Search code examples
gitgit-filter-branchatlassian-fisheye

How to remove an entry with null sha1 in a Git tree


I have inherited of a git repository with a null sha1 for a commit entry in a tree, preventing FishEye to index the repository.

$ git fsck
Checking object directoriies: 100%(256/256), done.
warning in tree db22a67df70dc4ff90ec4cd666da91e9c2cb0d9:
    contains entries pointing to null sha1
Checking objects: 100% (416532/416532), done.
Checking connectivity: 416532, done.

Looking for the given tree give me the following result:

$ git ls-tree db22a6
100644 blob e615f18b55a39f2719112ce209c2505dd92d8e75    .gitignore
100644 blob ac852f06c5a04420356c1d5efca44d9a864e78b0    .project
160000 commit 0000000000000000000000000000000000000000  SomeDirectory
100644 blob 631c17e28026261a2ccf6bc570842cf4af9f181c    GoDeploy.bat
100644 blob 40e992ab5c3868af2910135c3ac4610c3646e7f8    pom.xml

Looking in the history, I've found that SomeDirectory was initially a git submodule and that the commit that seems to cause the issue is the one that removed both the .gitmodules and SomeDirectory. Now, there is a real directory called SomeDirectory at the exact same place where the culprit was.
I though I could still try to fix run a git filter-branch to see what I would end up, but it does not work:

$ git filter-branch --force --index-filter \
$ 'git rm --cached --ignore-unmatch SomeDirectory' \
$ --prune-empty --tag-name-filter cat -- --all
[... striped out for clarity]
Rewrite c571a3ec94e9f84471577bac41ac7375c729ef08 (76/18522)error:
    cache enttry has null sha1: SomeDirectory
fatal: unable to write new index file
Could not initialize the index
[... striped out for clarity]

What am I supposed to try next, knowing that there is no backup that I'm aware of prior to the commit that causes the issue.


Solution

  • The message you get suggests that there was only a single tree with a bad submodule. In that case, there is very little you have to clean up. You can create a new fixed tree that doesn't have this problem:

    $ git ls-tree db22a67df70dc4ff90ec4cd666da91e9c2cb0d9 |
    > sed -e '/0\{40\}/d' |
    > git mktree
    (new tree SHA1 here)
    

    Your question shows the git ls-tree output already. The sed removes the line with the bad submodule, and git mktree creates a new tree object from the result.
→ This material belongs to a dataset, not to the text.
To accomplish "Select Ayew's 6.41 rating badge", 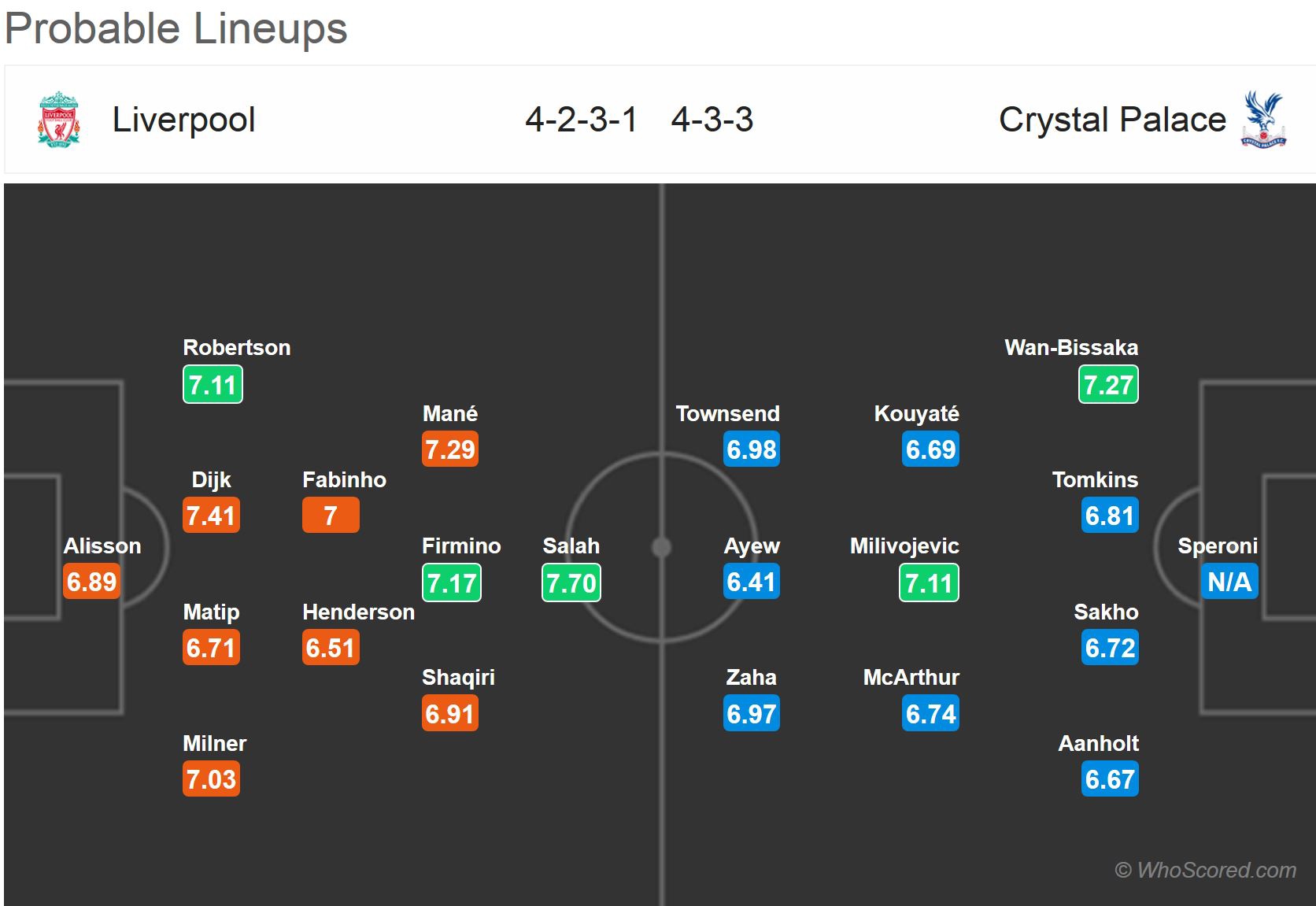I will (752, 582).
    Once you have the fixed tree, you can create a fixed commit using this tree:

    $ git cat-file commit c571a3ec94e9f84471577bac41ac7375c729ef08 |
    > sed 's/db22a67df70dc4ff90ec4cd666da91e9c2cb0d9/(new tree SHA1 here)/' |
    > git hash-object -t commit -w --stdin
    (new commit SHA1 here)
    

    git cat-file commit c571a3ec94e9f84471577bac41ac7375c729ef08 prints the problematic commit object in a textual form. It will start with tree db22a67df70dc4ff90ec4cd666da91e9c2cb0d9, and continues with the rest of the commit info (parent, author, committer, commit message). The sed replaces the tree line's reference to the old tree by the new one. git hash-object -t commit -w --stdin creates a new commit object from the result, writes it to the repository, and prints its ID.

    Once you have the fixed commit, you can use git replace:

    $ git replace c571a3ec94e9f84471577bac41ac7375c729ef08 (new commit SHA1 here)
    

    This doesn't actually change anything yet, but tells Git that whenever it would read commit c571a3ec94e9f84471577bac41ac7375c729ef08, it should read the new commit object instead.

    And finally, use git filter-branch to make it permanent. This goes through all commits, reads them, and writes them back. Ordinarily, without any options to modify the commits, this wouldn't have much effect, but because of the earlier git replace, this causes all commits with c571a3ec94e9f84471577bac41ac7375c729ef08 as a parent to be re-written to refer to the new commit instead, all commits which refer to those re-written as well, etc.